He is a member of the Party for Democracy (PPD). From the age of fifteen, he was active in the Popular Unitary Action Movement (MAPU) and later in Socialist Convergence.

He served as Undersecretary of Planning and Cooperation during the government of Patricio Aylwin between 1990 and 1993. He served as Minister of Economy from 1994 until 1998, when he submitted his resignation. He also held responsibilities in the energy sector between 5 January and 31 July 1998.

After leaving the ministry, he worked at the Chile 21 Foundation as vice-president and participated in the presidential campaign of Ricardo Lagos. He was later appointed by the president-elect as Minister Secretary-General of the Presidency, assuming office on 11 March 2000.
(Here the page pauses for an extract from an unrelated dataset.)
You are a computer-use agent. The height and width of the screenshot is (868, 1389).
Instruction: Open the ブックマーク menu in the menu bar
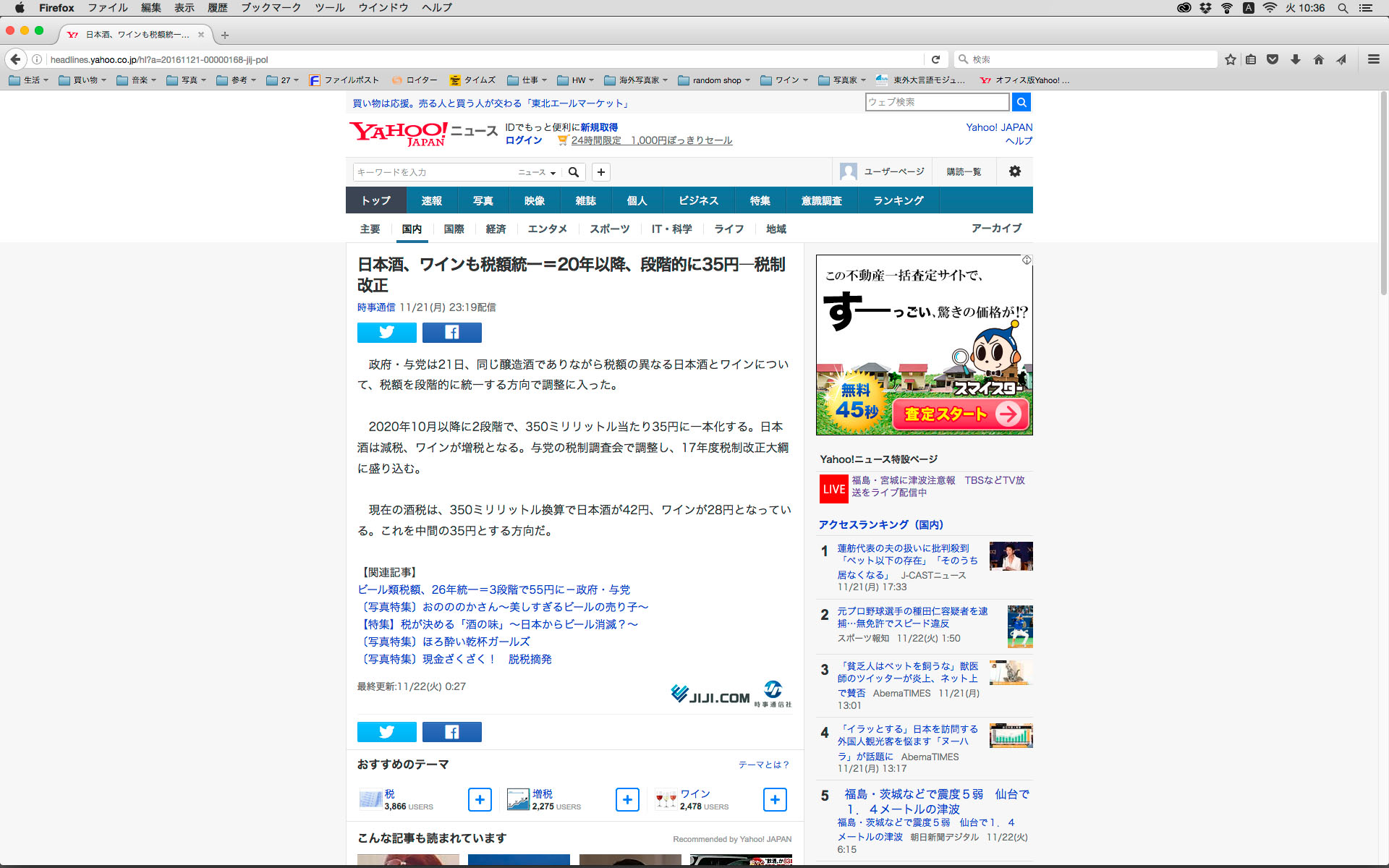click(271, 7)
Following his departure from the ministry in 2002, he worked as a corporate executive, including as president of the insurance company Le Mans, a subsidiary of the Inverlink group. The conglomerate later became involved in a major financial scandal that broke in 2003, involving fraud against the Central Bank of Chile and the Production Development Corporation (CORFO). Although he was not involved, he was tried and ultimately acquitted.

In August 2004, he was appointed ambassador of Chile to Sweden.

He later participated in the 2008 Chilean municipal election as a candidate for mayor of Cerro Navia in Santiago.